Exercise details → Look through the records below for the line holding "This screenshot has height=388, width=827.". Write it out exactly, with each following line through the line holding "Image resolution: width=981".

Input material →
-- -- --

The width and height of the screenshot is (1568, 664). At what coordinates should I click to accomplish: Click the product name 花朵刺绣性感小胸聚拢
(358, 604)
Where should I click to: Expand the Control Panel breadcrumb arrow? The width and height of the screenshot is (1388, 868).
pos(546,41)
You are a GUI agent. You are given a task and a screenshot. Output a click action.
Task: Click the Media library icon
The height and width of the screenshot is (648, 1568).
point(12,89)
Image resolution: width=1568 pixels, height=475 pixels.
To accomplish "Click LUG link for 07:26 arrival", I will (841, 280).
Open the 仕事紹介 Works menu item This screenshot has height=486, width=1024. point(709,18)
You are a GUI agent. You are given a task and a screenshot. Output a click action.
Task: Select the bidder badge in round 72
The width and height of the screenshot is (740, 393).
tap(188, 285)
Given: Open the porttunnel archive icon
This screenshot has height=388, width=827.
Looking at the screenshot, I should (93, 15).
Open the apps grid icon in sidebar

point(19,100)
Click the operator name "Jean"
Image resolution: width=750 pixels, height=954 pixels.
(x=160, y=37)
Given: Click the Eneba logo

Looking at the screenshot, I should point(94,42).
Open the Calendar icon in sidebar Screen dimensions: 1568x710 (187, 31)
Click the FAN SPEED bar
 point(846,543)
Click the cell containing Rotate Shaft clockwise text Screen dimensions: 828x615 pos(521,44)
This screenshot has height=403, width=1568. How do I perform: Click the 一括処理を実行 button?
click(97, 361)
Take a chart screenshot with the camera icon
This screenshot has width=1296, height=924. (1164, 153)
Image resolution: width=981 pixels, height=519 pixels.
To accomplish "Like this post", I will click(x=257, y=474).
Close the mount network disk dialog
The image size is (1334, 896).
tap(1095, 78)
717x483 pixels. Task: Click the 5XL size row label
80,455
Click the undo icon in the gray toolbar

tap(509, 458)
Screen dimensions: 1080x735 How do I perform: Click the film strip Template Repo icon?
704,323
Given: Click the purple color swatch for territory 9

-- -- --

Response area →
This screenshot has height=388, width=827.
Looking at the screenshot, I should (93, 15).
Open the apps grid icon in sidebar

point(19,100)
Click the operator name "Jean"
Image resolution: width=750 pixels, height=954 pixels.
(x=160, y=37)
Given: Click the Eneba logo

Looking at the screenshot, I should point(94,42).
Open the Calendar icon in sidebar Screen dimensions: 1568x710 (187, 31)
Click the FAN SPEED bar
 point(846,543)
Click the cell containing Rotate Shaft clockwise text Screen dimensions: 828x615 pos(521,44)
This screenshot has height=403, width=1568. How do I perform: Click the 一括処理を実行 button?
click(97, 361)
Take a chart screenshot with the camera icon
This screenshot has width=1296, height=924. (1164, 153)
Image resolution: width=981 pixels, height=519 pixels.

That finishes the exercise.